SHORT EXERCISE.
Please rewrite the listing, starting at the line that has "The width and height of the screenshot is (1186, 760)." and stopping after the line that has "point(59,1459)", and swap "Add Configuration" for "New Configuration" while keeping every other part the same.

··· WORKING DATA ···

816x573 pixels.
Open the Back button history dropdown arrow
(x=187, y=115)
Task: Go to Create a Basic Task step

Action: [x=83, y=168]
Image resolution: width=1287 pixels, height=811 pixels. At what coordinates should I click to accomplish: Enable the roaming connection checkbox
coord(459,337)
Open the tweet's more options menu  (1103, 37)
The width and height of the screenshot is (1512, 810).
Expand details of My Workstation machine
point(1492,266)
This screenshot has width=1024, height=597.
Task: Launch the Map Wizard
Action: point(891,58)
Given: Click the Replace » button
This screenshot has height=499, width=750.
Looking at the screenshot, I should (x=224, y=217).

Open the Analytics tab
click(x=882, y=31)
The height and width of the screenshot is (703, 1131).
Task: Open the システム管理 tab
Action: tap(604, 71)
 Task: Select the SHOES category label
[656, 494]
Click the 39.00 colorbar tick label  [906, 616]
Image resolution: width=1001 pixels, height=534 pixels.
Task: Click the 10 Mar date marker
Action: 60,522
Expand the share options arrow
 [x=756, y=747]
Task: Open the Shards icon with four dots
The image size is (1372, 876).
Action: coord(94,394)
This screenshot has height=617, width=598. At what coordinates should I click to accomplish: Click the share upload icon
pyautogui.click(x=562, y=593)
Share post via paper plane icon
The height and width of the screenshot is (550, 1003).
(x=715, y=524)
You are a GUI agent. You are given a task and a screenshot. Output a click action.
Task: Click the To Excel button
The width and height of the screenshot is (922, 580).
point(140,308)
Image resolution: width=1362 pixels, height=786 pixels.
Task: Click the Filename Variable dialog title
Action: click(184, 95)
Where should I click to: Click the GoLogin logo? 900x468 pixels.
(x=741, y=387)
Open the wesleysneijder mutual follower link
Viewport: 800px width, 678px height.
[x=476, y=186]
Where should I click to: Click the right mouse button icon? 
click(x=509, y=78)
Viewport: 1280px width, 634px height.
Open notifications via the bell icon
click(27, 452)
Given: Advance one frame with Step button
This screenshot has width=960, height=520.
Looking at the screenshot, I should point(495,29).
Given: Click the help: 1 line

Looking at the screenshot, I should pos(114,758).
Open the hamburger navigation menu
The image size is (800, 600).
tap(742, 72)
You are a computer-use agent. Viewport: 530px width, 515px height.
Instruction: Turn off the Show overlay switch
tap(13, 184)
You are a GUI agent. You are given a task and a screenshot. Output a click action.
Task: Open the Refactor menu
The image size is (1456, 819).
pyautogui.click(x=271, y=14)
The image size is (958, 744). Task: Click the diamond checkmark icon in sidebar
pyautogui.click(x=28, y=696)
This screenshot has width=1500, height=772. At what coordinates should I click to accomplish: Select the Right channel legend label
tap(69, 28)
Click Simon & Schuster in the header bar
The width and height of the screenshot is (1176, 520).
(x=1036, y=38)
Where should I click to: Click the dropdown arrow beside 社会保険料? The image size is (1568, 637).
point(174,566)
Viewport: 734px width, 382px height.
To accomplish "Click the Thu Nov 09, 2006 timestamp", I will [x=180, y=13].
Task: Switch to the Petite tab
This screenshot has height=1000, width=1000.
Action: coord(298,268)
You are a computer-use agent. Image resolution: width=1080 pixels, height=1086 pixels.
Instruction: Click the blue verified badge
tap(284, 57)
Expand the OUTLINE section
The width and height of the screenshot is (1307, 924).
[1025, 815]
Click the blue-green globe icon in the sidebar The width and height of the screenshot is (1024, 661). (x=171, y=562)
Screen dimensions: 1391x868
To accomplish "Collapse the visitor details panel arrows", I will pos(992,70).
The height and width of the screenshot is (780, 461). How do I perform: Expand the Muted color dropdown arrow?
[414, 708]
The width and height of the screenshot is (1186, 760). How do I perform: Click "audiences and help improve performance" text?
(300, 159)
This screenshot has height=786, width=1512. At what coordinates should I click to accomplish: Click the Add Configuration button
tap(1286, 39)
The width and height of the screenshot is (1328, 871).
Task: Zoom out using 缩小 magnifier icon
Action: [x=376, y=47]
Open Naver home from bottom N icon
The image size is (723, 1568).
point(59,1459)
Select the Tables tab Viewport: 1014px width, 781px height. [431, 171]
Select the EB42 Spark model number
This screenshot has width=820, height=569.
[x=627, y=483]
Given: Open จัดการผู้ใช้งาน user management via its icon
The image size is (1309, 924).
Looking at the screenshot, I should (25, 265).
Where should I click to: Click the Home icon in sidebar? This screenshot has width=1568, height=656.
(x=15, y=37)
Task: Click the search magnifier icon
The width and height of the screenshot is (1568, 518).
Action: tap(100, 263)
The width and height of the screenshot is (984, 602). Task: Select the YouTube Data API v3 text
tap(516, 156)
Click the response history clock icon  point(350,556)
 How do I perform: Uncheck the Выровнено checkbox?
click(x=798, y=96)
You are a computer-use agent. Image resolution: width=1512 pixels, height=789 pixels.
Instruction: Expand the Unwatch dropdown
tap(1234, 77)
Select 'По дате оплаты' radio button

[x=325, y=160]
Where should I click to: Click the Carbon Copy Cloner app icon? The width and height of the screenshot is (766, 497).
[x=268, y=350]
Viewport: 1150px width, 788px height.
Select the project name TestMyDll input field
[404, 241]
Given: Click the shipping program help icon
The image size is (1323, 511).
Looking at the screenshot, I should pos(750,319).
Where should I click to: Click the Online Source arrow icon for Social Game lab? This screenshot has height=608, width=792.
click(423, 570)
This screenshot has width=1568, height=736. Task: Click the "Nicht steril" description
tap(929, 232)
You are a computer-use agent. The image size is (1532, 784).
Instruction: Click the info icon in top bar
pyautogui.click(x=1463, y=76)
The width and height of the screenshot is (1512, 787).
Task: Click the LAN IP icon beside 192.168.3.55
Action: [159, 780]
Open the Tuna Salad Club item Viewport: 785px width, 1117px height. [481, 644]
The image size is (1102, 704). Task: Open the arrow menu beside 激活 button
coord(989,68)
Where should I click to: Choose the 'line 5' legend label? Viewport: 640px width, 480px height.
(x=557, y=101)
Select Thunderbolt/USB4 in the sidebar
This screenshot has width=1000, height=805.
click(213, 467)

···

EXERCISE OUTPUT.
The width and height of the screenshot is (1186, 760). How do I perform: Click "audiences and help improve performance" text?
(300, 159)
This screenshot has height=786, width=1512. At what coordinates should I click to accomplish: Click the New Configuration button
tap(1286, 39)
The width and height of the screenshot is (1328, 871).
Task: Zoom out using 缩小 magnifier icon
Action: [x=376, y=47]
Open Naver home from bottom N icon
The image size is (723, 1568).
point(59,1459)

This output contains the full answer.